● Extracted material:
-------
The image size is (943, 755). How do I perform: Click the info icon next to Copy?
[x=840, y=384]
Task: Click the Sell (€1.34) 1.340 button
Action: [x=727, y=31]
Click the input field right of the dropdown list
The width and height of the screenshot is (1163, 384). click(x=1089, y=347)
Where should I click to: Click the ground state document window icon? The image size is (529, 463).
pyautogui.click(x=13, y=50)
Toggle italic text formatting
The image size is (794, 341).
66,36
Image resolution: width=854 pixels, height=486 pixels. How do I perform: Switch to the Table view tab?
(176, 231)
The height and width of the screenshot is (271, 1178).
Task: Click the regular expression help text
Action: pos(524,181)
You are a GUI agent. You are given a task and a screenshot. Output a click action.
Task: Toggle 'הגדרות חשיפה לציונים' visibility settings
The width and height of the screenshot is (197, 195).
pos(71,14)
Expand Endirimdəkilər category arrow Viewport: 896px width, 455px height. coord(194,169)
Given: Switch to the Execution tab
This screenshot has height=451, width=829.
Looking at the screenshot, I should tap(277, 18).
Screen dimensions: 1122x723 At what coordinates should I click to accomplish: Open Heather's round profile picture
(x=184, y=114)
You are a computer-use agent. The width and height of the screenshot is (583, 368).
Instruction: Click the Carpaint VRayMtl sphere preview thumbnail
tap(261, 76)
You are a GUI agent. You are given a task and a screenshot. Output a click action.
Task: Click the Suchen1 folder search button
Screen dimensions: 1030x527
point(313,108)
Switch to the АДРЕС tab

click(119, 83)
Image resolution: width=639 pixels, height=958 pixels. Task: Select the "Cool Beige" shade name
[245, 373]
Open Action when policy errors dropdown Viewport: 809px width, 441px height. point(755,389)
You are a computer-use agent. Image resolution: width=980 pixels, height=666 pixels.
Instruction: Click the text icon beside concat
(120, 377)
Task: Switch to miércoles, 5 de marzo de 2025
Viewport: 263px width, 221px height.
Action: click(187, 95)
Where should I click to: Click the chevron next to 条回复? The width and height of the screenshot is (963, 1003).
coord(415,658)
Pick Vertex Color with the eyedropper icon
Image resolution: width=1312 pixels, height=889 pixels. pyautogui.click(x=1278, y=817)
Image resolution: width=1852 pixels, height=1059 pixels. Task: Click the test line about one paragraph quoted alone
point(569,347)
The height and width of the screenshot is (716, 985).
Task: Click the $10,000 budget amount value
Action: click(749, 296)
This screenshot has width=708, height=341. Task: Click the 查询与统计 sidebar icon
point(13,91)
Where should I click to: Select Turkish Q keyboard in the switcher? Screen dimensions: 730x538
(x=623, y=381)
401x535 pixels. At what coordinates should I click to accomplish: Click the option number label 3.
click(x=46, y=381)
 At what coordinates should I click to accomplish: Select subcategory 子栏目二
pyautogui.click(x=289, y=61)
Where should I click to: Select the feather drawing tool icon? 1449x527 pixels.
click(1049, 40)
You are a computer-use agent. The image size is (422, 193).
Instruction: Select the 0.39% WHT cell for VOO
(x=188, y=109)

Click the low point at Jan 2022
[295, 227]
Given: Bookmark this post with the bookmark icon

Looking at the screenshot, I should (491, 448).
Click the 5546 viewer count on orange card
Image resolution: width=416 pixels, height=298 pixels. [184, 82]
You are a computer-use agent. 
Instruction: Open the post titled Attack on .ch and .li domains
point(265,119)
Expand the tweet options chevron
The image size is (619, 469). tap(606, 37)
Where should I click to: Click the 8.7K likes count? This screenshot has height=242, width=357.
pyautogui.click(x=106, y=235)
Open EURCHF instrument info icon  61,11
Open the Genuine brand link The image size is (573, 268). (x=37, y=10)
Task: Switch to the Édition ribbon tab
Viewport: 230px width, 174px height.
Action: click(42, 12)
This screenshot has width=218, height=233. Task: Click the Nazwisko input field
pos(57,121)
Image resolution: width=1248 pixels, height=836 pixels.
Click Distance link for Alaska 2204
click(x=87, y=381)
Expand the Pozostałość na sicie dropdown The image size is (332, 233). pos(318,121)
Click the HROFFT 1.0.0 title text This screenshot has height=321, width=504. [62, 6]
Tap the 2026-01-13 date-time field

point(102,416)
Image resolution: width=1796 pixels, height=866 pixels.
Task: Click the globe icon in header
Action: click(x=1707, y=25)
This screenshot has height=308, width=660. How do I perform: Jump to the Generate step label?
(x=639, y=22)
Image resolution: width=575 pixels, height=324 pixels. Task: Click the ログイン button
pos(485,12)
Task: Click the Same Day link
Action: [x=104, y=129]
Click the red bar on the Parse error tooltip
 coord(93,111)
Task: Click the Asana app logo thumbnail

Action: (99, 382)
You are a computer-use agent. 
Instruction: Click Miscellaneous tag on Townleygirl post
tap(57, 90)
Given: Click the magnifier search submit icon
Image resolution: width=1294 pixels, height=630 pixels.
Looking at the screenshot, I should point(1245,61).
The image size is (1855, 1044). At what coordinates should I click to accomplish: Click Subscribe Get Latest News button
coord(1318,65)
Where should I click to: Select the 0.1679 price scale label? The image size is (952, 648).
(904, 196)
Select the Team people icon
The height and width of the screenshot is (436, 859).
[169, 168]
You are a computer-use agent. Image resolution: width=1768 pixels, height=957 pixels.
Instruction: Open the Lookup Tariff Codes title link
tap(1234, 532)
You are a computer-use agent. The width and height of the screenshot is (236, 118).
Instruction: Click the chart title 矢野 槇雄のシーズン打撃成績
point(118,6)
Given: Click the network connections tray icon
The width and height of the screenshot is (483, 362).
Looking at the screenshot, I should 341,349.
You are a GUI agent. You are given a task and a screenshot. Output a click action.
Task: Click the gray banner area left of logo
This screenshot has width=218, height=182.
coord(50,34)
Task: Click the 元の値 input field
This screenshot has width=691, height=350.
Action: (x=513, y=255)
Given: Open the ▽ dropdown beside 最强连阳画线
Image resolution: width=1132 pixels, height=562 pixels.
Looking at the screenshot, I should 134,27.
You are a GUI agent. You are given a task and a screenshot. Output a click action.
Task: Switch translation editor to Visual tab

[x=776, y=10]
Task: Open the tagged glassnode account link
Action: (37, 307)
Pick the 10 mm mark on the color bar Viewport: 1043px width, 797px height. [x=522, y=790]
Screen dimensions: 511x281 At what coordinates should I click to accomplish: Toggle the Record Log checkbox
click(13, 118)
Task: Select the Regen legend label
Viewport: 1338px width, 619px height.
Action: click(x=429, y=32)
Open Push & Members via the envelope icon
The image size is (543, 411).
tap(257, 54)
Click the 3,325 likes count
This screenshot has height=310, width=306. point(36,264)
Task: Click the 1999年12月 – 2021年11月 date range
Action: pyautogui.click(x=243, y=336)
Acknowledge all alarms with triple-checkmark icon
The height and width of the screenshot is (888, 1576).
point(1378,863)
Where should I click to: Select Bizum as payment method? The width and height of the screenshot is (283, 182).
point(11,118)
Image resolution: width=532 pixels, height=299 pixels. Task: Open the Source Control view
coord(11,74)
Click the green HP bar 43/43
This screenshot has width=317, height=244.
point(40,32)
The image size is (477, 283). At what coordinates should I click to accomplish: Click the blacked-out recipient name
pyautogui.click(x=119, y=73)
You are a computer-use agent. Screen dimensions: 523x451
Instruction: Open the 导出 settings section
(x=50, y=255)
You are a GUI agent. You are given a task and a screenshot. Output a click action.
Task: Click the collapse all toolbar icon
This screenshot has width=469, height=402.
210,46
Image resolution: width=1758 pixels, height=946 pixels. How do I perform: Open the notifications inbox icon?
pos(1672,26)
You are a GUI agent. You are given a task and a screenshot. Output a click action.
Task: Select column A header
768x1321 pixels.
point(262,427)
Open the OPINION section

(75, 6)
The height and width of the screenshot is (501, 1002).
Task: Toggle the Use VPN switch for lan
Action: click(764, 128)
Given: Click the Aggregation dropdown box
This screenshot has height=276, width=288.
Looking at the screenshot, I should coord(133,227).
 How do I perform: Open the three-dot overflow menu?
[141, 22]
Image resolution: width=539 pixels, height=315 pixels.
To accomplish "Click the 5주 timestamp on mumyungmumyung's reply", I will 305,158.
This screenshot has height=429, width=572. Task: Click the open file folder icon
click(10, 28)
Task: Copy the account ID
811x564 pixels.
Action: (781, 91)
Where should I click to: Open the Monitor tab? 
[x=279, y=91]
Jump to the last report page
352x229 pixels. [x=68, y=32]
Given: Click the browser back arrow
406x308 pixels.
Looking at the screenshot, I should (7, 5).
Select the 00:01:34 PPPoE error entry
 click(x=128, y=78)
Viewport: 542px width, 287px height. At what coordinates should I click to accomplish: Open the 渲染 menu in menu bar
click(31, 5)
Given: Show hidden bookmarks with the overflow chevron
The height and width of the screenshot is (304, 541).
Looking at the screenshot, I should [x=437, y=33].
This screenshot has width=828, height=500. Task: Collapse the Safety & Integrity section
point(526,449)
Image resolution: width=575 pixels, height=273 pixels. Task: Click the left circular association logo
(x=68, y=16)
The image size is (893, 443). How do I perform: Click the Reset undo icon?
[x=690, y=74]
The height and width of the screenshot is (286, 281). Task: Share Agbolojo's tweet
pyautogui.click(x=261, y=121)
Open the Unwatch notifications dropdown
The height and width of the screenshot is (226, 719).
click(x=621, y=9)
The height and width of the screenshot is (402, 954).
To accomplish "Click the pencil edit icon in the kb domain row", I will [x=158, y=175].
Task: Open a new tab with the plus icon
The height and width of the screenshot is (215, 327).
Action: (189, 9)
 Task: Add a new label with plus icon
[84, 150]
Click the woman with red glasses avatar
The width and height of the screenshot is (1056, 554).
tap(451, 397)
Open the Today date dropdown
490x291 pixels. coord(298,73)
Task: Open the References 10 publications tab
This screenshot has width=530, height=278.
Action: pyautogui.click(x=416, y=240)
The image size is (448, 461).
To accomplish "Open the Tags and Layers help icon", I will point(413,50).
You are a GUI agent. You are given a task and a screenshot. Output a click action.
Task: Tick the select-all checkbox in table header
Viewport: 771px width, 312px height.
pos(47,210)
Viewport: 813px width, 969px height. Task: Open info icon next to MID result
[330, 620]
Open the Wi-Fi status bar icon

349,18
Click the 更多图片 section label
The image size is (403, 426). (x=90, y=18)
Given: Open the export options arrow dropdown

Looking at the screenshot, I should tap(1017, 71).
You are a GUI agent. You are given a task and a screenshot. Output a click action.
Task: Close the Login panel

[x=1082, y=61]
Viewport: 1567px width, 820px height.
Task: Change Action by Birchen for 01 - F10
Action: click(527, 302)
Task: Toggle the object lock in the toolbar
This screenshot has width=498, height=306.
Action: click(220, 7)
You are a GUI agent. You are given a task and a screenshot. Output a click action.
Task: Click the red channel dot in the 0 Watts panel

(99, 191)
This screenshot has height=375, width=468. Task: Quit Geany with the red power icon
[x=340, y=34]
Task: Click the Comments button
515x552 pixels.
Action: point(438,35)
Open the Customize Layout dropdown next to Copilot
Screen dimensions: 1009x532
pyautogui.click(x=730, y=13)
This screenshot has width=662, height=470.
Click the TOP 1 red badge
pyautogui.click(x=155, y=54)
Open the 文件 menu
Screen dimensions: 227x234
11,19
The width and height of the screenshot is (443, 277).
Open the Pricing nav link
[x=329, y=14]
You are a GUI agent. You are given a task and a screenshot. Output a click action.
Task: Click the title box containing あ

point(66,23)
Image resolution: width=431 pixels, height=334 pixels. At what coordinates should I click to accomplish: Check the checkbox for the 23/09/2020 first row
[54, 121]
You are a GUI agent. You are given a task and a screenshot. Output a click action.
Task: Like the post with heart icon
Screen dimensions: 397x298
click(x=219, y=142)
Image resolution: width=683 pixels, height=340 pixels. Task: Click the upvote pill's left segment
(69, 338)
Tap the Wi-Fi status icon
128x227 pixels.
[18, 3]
-------
● What you have to do: Nothing but the lines from the beginning of the records through the line with "Expand Endirimdəkilər category" should appear, each printed exactly.

● Response to this task:
The image size is (943, 755). How do I perform: Click the info icon next to Copy?
[x=840, y=384]
Task: Click the Sell (€1.34) 1.340 button
Action: [x=727, y=31]
Click the input field right of the dropdown list
The width and height of the screenshot is (1163, 384). click(x=1089, y=347)
Where should I click to: Click the ground state document window icon? The image size is (529, 463).
pyautogui.click(x=13, y=50)
Toggle italic text formatting
The image size is (794, 341).
66,36
Image resolution: width=854 pixels, height=486 pixels. How do I perform: Switch to the Table view tab?
(176, 231)
The height and width of the screenshot is (271, 1178).
Task: Click the regular expression help text
Action: pos(524,181)
You are a GUI agent. You are given a task and a screenshot. Output a click action.
Task: Toggle 'הגדרות חשיפה לציונים' visibility settings
The width and height of the screenshot is (197, 195).
pos(71,14)
Expand Endirimdəkilər category arrow Viewport: 896px width, 455px height. coord(194,169)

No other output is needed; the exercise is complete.